++++ INPUT RECORDS
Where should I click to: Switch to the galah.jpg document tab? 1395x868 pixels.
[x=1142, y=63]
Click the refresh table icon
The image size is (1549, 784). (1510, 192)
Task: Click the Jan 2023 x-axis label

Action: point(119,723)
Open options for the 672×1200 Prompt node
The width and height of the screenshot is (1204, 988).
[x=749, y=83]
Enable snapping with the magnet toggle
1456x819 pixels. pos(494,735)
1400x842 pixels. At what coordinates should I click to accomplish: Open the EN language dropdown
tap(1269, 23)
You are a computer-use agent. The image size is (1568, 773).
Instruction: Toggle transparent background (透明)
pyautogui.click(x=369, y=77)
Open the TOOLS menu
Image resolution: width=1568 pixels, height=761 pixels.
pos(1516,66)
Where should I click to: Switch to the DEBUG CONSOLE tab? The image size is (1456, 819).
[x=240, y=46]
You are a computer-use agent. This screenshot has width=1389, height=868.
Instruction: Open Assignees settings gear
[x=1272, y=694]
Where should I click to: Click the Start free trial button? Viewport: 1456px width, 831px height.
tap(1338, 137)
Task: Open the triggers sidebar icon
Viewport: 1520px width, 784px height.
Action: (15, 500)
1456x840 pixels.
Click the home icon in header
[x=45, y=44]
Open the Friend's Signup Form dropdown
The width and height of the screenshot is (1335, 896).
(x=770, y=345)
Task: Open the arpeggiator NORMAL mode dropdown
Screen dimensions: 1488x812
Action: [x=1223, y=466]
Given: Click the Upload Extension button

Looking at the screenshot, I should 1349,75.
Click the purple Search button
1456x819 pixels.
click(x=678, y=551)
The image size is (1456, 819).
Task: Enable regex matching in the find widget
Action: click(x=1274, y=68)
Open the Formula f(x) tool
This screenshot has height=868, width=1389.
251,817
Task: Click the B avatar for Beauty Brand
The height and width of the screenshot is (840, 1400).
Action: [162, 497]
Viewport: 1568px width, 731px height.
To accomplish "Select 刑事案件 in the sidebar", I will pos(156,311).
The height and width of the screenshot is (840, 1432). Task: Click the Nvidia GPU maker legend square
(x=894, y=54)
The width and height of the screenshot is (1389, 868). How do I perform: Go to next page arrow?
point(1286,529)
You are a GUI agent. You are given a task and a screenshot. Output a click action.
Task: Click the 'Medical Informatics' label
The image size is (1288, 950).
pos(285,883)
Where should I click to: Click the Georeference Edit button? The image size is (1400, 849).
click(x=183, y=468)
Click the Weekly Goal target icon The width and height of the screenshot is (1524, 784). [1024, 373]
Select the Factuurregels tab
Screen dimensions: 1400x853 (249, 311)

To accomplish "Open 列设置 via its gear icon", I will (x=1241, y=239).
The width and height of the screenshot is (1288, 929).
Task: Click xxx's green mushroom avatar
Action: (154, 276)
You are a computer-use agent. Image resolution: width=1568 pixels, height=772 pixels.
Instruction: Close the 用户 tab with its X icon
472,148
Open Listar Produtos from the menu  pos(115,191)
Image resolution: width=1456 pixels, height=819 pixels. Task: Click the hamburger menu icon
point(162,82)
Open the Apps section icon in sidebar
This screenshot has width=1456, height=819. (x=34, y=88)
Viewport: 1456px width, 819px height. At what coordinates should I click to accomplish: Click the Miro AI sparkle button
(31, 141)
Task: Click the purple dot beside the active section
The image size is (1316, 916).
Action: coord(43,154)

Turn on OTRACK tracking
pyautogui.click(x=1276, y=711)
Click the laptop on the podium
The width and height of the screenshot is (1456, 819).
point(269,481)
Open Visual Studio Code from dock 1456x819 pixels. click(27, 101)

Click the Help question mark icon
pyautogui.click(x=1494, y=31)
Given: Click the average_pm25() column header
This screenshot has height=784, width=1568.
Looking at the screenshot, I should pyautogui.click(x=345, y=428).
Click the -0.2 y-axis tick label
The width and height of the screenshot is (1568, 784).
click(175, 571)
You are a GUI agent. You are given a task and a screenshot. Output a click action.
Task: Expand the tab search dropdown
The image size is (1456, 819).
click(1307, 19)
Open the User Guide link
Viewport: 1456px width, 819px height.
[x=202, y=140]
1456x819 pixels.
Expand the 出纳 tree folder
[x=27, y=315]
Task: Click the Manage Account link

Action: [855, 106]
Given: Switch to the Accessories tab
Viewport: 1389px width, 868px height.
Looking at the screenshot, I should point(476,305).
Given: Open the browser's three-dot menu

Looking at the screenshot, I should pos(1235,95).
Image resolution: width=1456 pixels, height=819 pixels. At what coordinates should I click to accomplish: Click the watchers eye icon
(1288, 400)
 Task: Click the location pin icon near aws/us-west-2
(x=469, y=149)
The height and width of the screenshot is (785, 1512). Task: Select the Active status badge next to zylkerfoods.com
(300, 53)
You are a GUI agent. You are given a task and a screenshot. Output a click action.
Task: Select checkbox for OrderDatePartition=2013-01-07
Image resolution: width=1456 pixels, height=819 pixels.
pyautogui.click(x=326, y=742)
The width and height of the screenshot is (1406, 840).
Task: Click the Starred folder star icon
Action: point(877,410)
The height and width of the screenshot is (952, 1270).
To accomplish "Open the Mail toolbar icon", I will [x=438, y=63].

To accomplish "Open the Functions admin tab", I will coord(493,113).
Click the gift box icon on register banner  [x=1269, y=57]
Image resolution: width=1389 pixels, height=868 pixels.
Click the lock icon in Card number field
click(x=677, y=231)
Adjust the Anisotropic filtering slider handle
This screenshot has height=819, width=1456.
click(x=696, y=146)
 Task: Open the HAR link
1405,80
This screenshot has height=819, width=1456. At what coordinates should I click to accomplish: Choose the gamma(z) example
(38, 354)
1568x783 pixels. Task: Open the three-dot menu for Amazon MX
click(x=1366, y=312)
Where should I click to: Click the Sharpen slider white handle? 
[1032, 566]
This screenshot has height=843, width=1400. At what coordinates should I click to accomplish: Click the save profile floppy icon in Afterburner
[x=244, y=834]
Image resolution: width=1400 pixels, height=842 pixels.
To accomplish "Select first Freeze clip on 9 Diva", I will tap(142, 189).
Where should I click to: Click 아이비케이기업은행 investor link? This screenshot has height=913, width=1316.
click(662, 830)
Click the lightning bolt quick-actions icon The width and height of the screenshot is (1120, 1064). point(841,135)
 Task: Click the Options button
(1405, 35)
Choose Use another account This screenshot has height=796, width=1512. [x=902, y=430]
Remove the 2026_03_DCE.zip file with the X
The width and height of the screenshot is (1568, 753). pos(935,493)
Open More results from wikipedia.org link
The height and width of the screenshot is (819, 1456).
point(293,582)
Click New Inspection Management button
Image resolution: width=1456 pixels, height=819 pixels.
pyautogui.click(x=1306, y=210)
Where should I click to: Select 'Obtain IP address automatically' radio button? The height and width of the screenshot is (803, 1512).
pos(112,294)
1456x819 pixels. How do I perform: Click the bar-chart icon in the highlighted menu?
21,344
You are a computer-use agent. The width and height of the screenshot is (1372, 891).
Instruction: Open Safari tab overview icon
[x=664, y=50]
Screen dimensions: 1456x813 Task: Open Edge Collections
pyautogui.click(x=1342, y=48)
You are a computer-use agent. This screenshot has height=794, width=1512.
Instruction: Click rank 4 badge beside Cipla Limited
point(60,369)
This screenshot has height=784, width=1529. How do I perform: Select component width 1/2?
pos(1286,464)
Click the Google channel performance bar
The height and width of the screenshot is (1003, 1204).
++++++++
TASK:
Copy exactly the stretch of data above from the line with "Open options for the 672×1200 Prompt node" through the line with "You are a computer-use agent. The image", and omit all other lines.

RESULT OF THE TASK:
Open options for the 672×1200 Prompt node
The width and height of the screenshot is (1204, 988).
[x=749, y=83]
Enable snapping with the magnet toggle
1456x819 pixels. pos(494,735)
1400x842 pixels. At what coordinates should I click to accomplish: Open the EN language dropdown
tap(1269, 23)
You are a computer-use agent. The image size is (1568, 773).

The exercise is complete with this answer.